Page excerpt:
---------------

Pursuant to requirements set forth in the Regulatory Flexibility
Act (RFA), the Agricultural Marketing Service (AMS) has considered the
economic impact of this action on small entities. Accordingly, AMS has
prepared this initial regulatory flexibility analysis.
The purpose of the RFA is to fit regulatory actions to the scale of
business subject to such actions in order that small businesses will
not be unduly or disproportionately burdened. Marketing orders issued
pursuant to the Act, and rules issued thereunder, are unique in that
they are brought about through group action of essentially small
entities acting on their own behalf. Thus, both statutes have small
entity orientation and compatibility.
There are approximately 80 handlers subject to regulation under the
order and approximately 11,000 growers of citrus in the regulated area.
Small agricultural service firms, which includes handlers, have been
defined by the Small Business Administration (SBA) (13 CFR 121.601) as
those having annual receipts of less than $5,000,000, and small
agricultural producers are defined as those having annual receipts of
less than $500,000.
Based on the Florida Agricultural Statistics Service and committee
data for the 1995-96 season, the average annual f.o.b. price for fresh
Florida red grapefruit during the 1995-96 season was $5.00 per \4/5\
bushel cartons for all grapefruit shipments, and the total shipments
for the 1995-96 season were 23 million cartons of grapefruit.
Approximately 20 percent of all handlers handled 60 percent of
Florida grapefruit shipments. In addition, many of these handlers ship
other citrus fruit and products which are not included in committee
data but would contribute further to handler receipts. Using the
average f.o.b. price, about 80 percent of grapefruit handlers could be
considered small businesses under SBA's definition and about 20 percent
of the handlers could be considered large businesses. The majority of
Florida grapefruit handlers, and growers may be classified as small
entities.
The committee believes that the over shipment of smaller sized red
seedless grapefruit early in the season has contributed to below
production cost returns for growers and lower on tree values. For the
past few seasons, returns on red seedless grapefruit have been at all
time lows, often not returning the cost of production. On tree prices
for red seedless grapefruit have declined steadily from $9.60 per box
during the 1989-90 season, to $3.11 per box during the 1992-93 season,
to $1.82 per box during the 1994-95 season, to $1.55 per box during the
1996-97 season. The committee believes that to stabilize the market and
improve returns to growers, demand for fresh red seedless grapefruit
must be stabilized and increased.
Under the authority of section 905.52 of the order, this amended
interim final rule limits the volume of small red seedless grapefruit
entering the fresh market for each week of the 5 week period beginning
the week of October
[[Page 58638]]
27. The rule limits the volume of sizes 48 and/or 56 red seedless
grapefruit by establishing the weekly percentages at 35 percent for the
last five weeks of the regulatory period (October 27 through November
30). Under such a limitation, the quantity of sizes 48 and/or 56 red
seedless grapefruit that may be shipped by a handler during a
particular week is calculated using the recommended percentage. By
taking the recommended percentage times the average weekly volume of
red grapefruit handled by such handler in the previous five seasons,
the committee calculates a handler's weekly allotment of small sizes.

---------------

Task set:
(a) Copy the grapefruit rule excerpt word for word, starting with "The purpose of" and going on through "the regulated area.".
(b) Locate every line of the listing that contains the word "should" and copy each of those lines.

---------------

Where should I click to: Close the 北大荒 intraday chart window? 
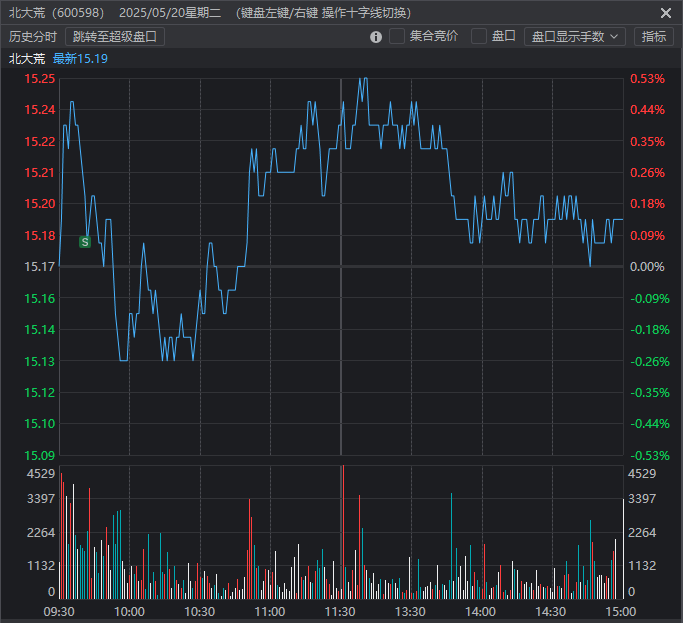pos(666,13)
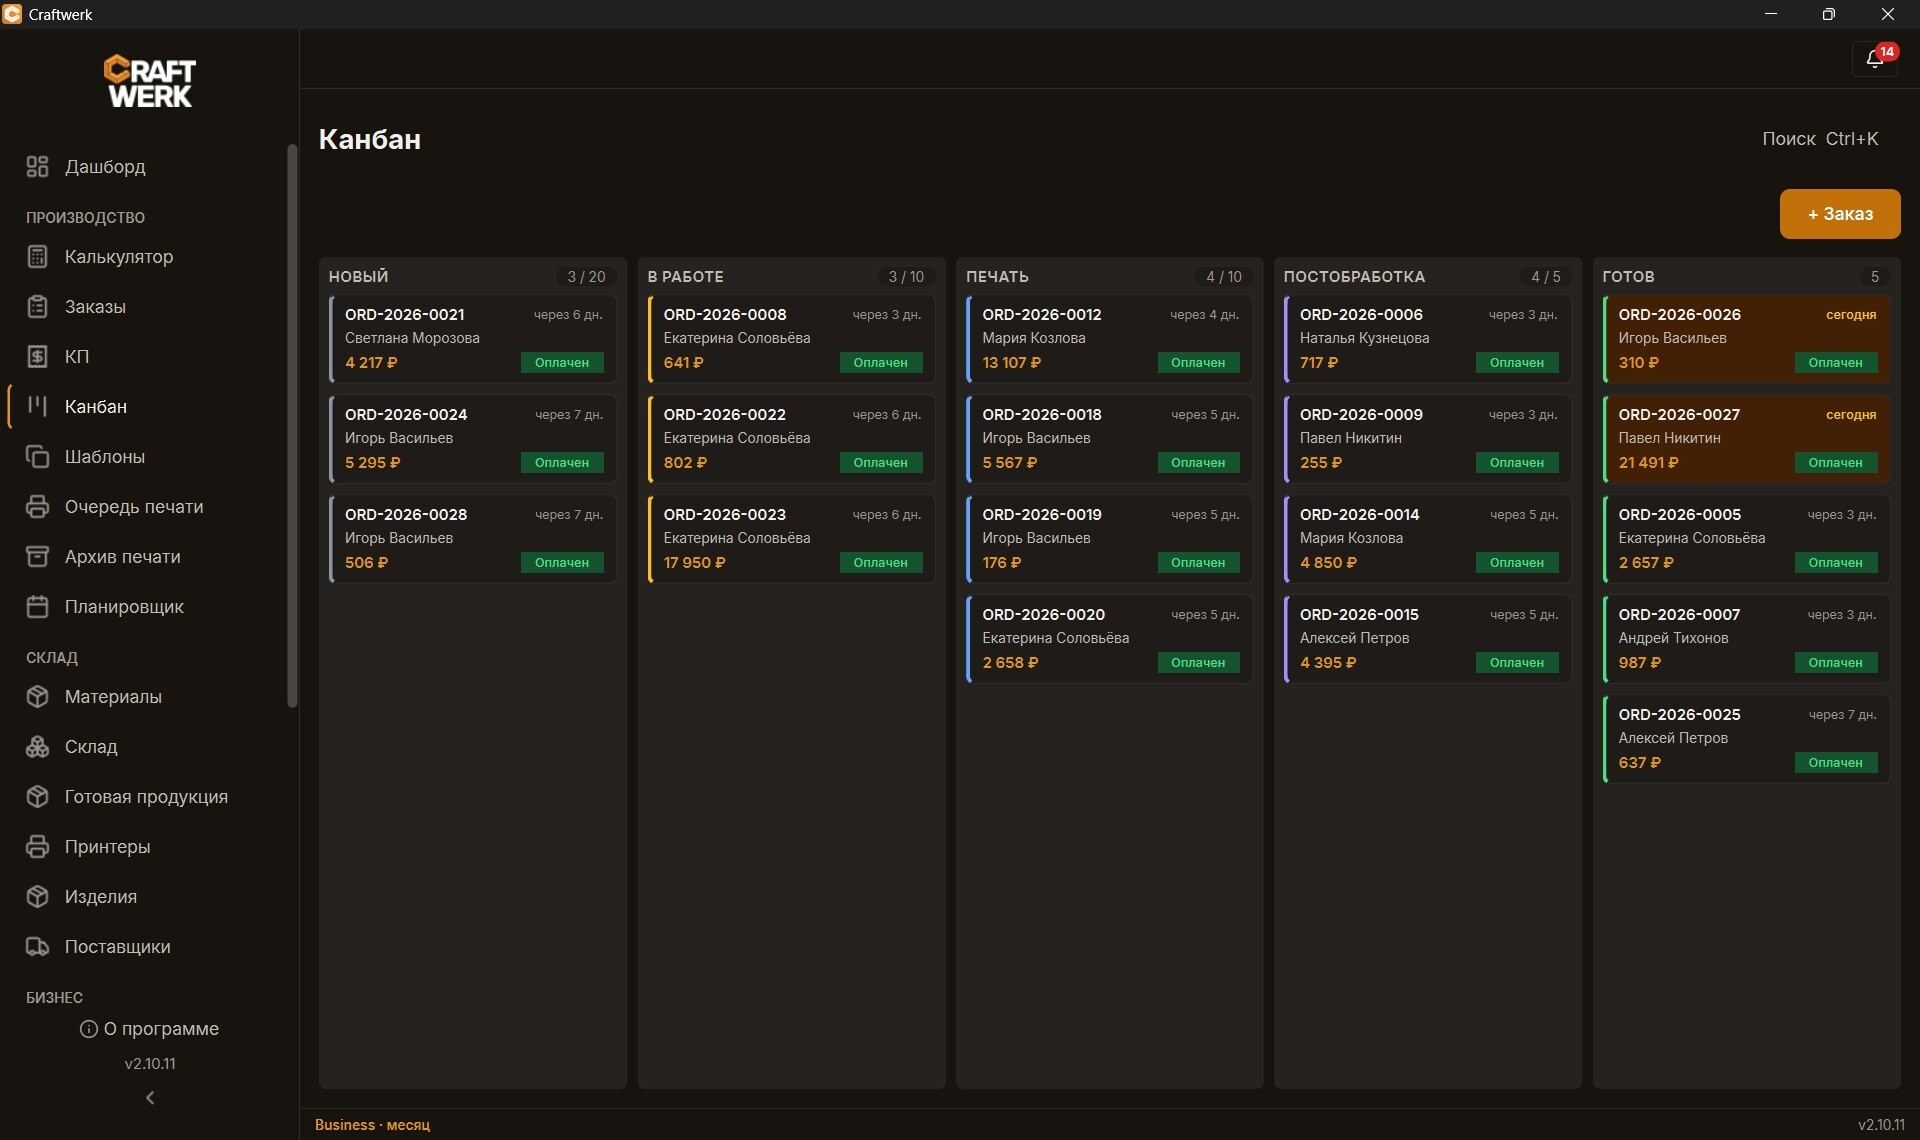1920x1140 pixels.
Task: Click the Поиск Ctrl+K search field
Action: pos(1820,139)
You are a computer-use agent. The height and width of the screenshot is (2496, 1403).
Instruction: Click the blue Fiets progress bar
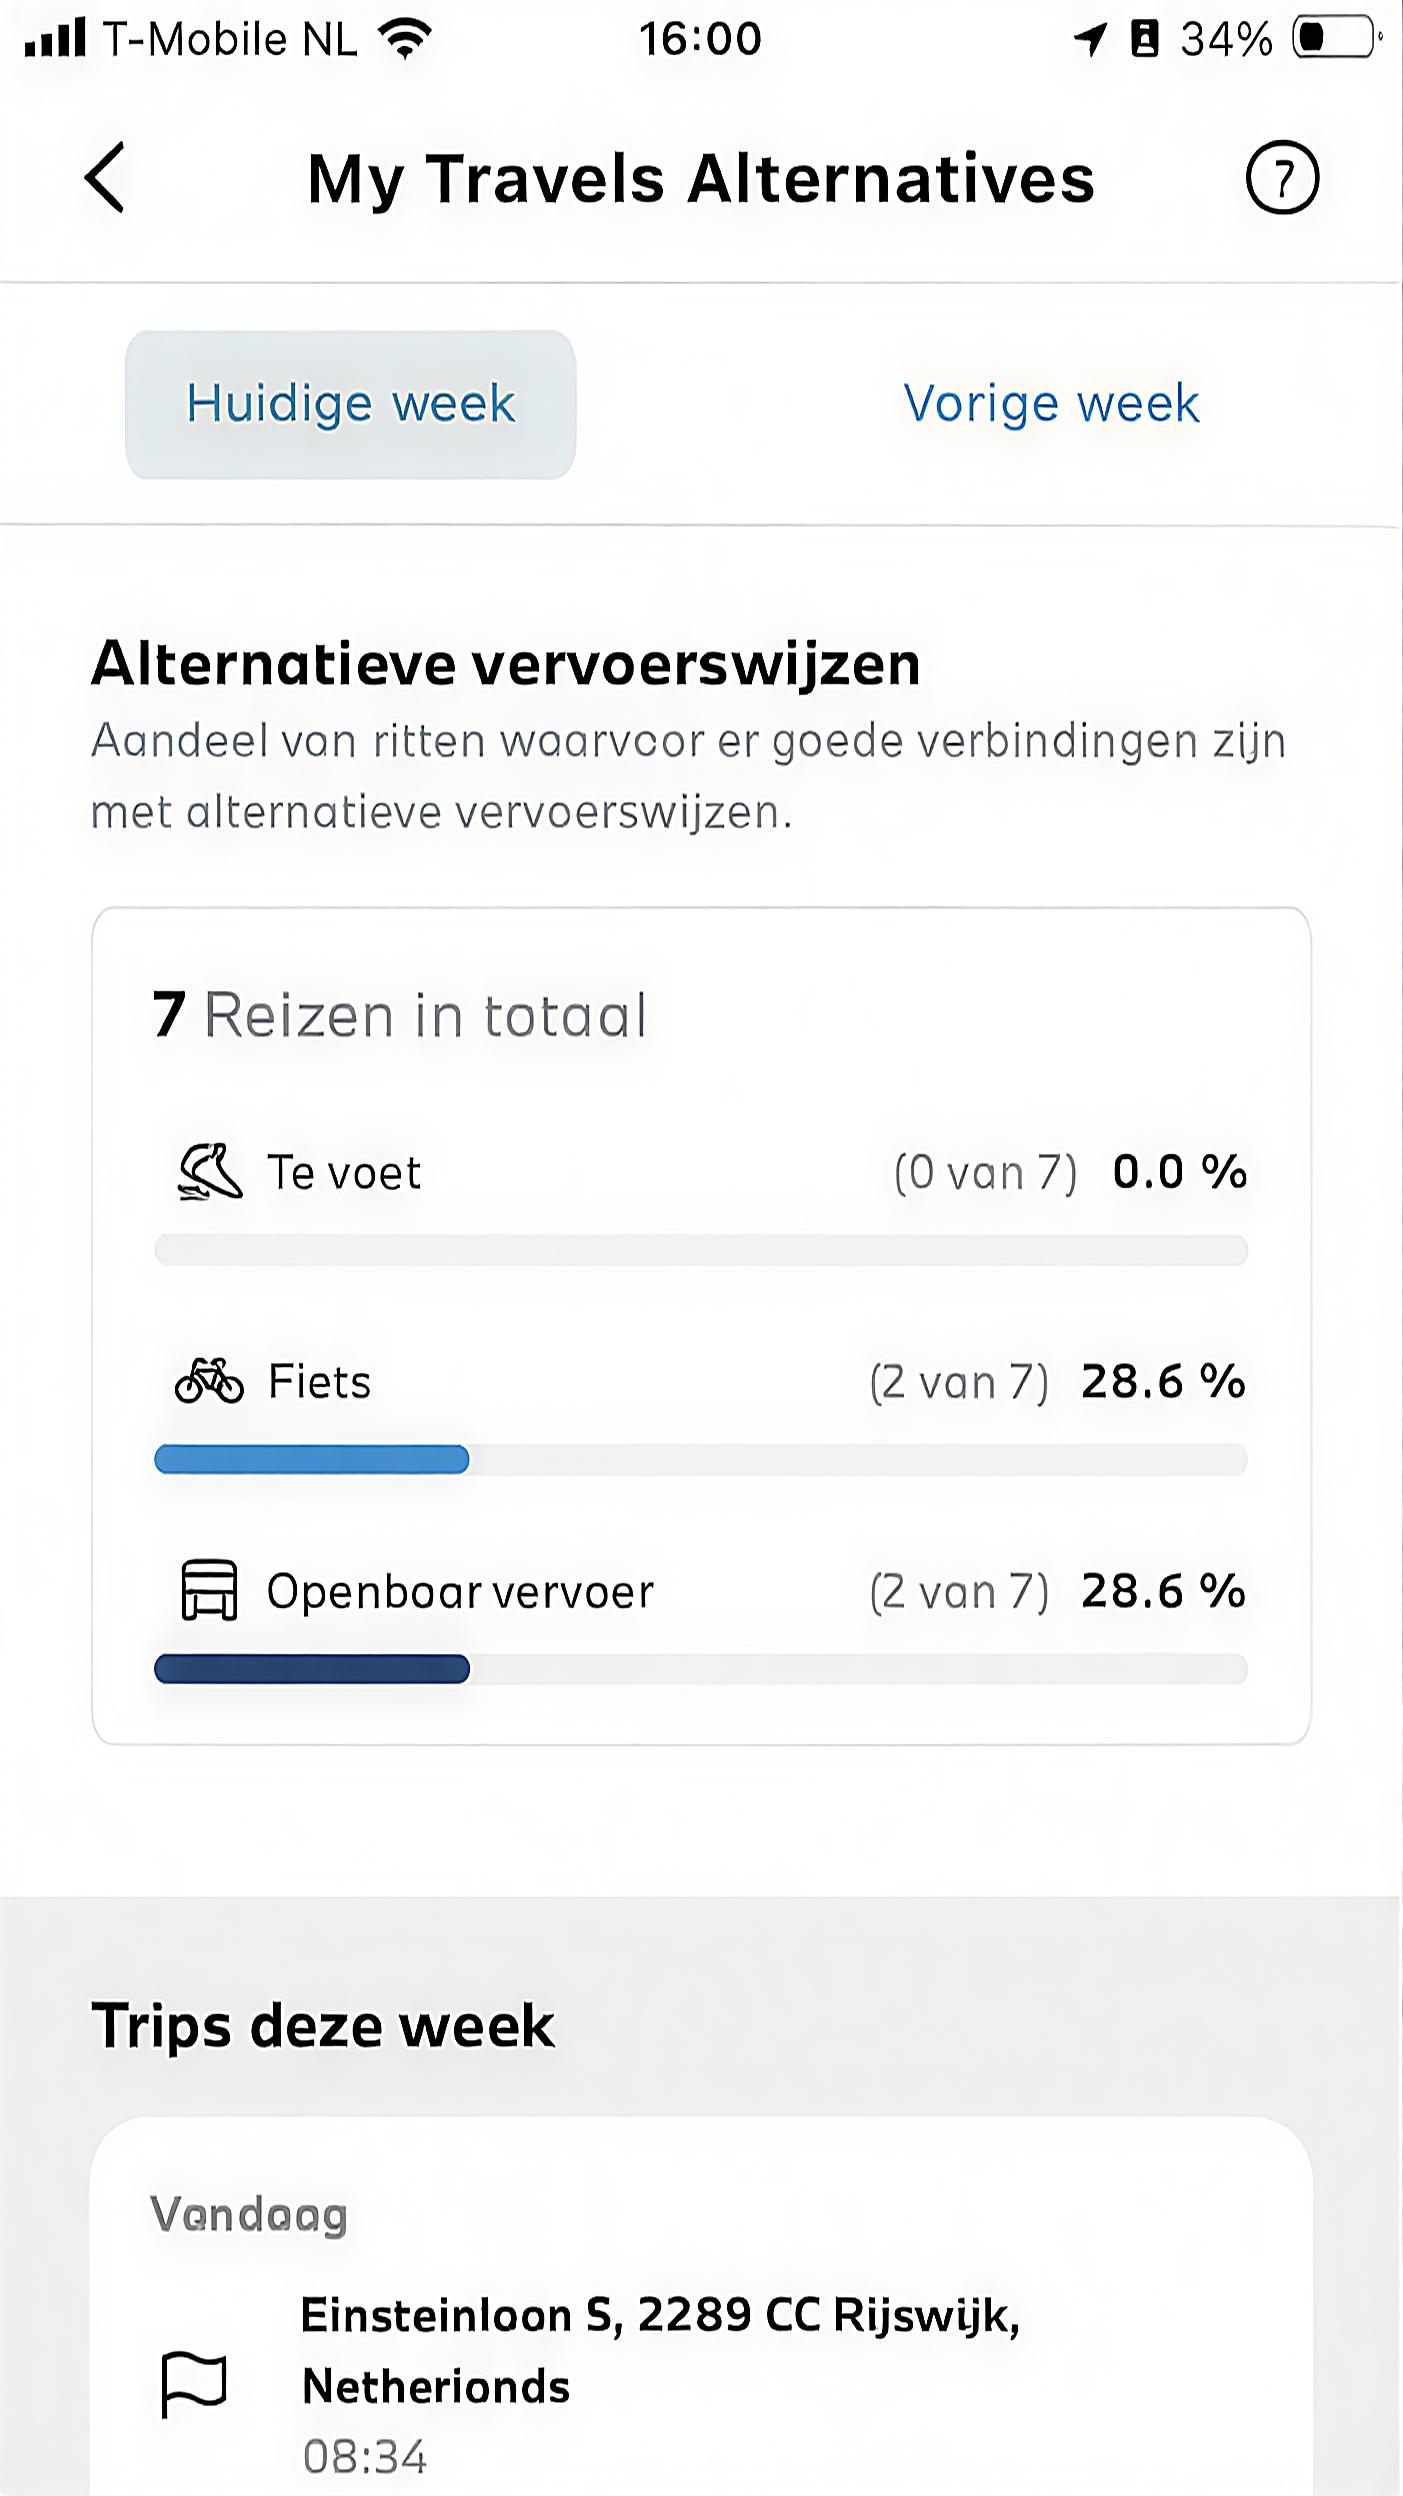(x=312, y=1460)
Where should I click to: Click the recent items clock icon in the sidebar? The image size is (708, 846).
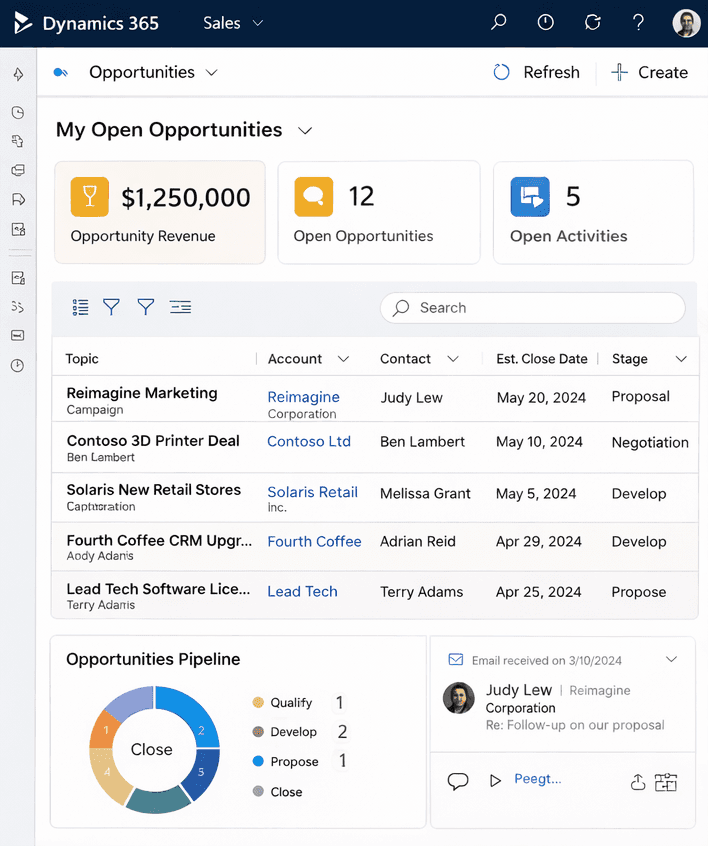pos(17,112)
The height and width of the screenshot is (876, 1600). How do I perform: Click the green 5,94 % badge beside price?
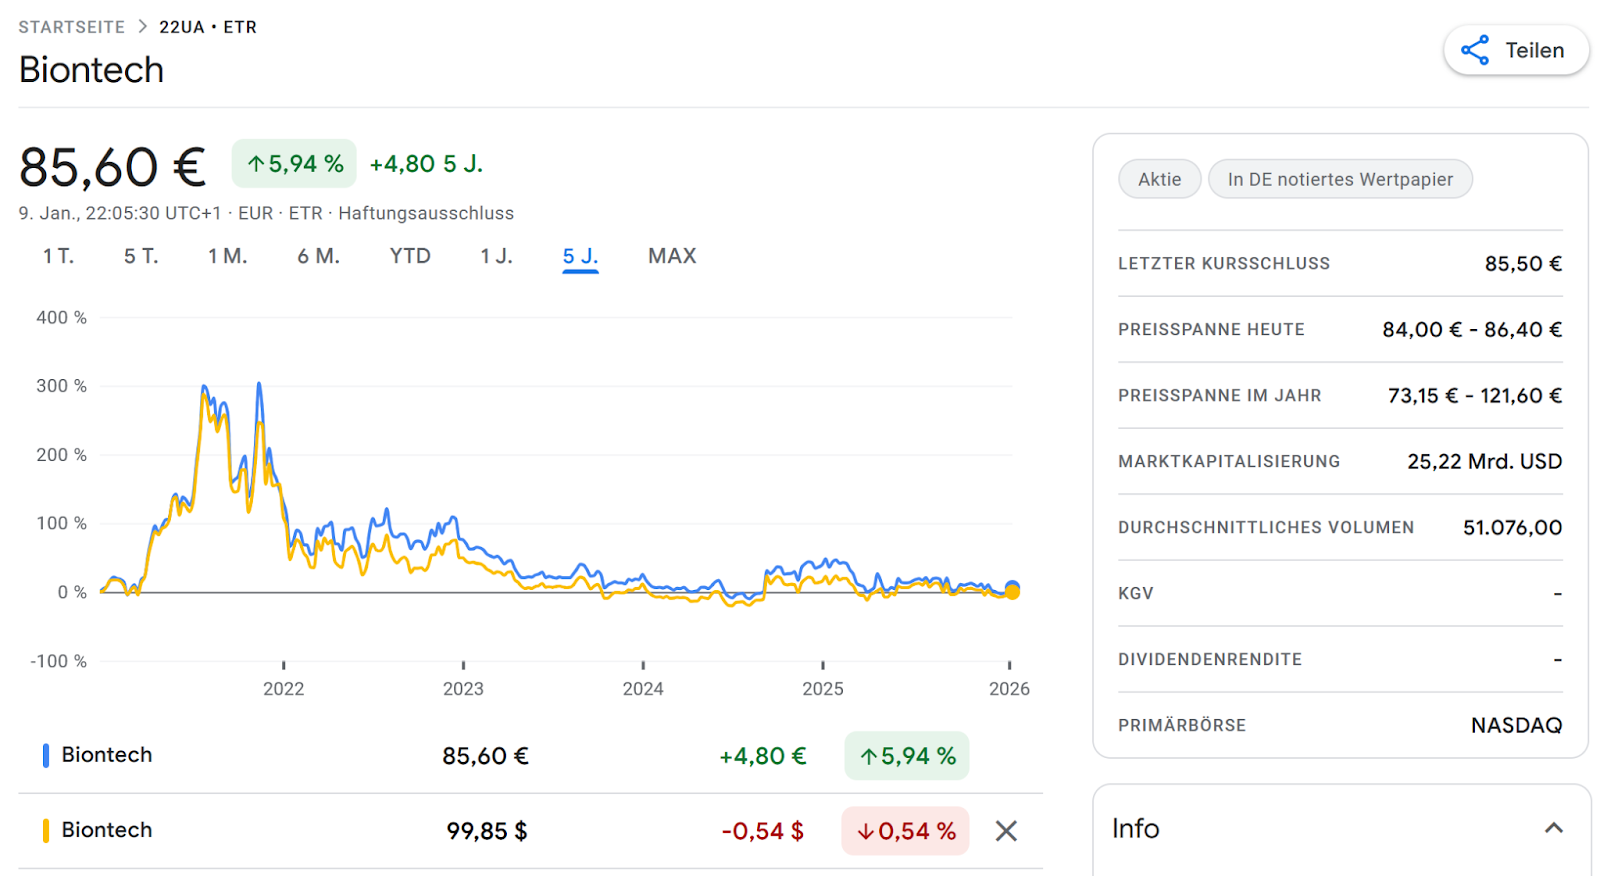coord(294,164)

---------------

The responses:
(a)
The purpose of the RFA is to fit regulatory actions to the scale of
business subject to such actions in order that small businesses will
not be unduly or disproportionately burdened. Marketing orders issued
pursuant to the Act, and rules issued thereunder, are unique in that
they are brought about through group action of essentially small
entities acting on their own behalf. Thus, both statutes have small
entity orientation and compatibility.
There are approximately 80 handlers subject to regulation under the
order and approximately 11,000 growers of citrus in the regulated area.

(b)
Where should I click to: Close the 北大荒 intraday chart window? 
Where should I click to: Click the recent items clock icon in the sidebar? The image size is (708, 846).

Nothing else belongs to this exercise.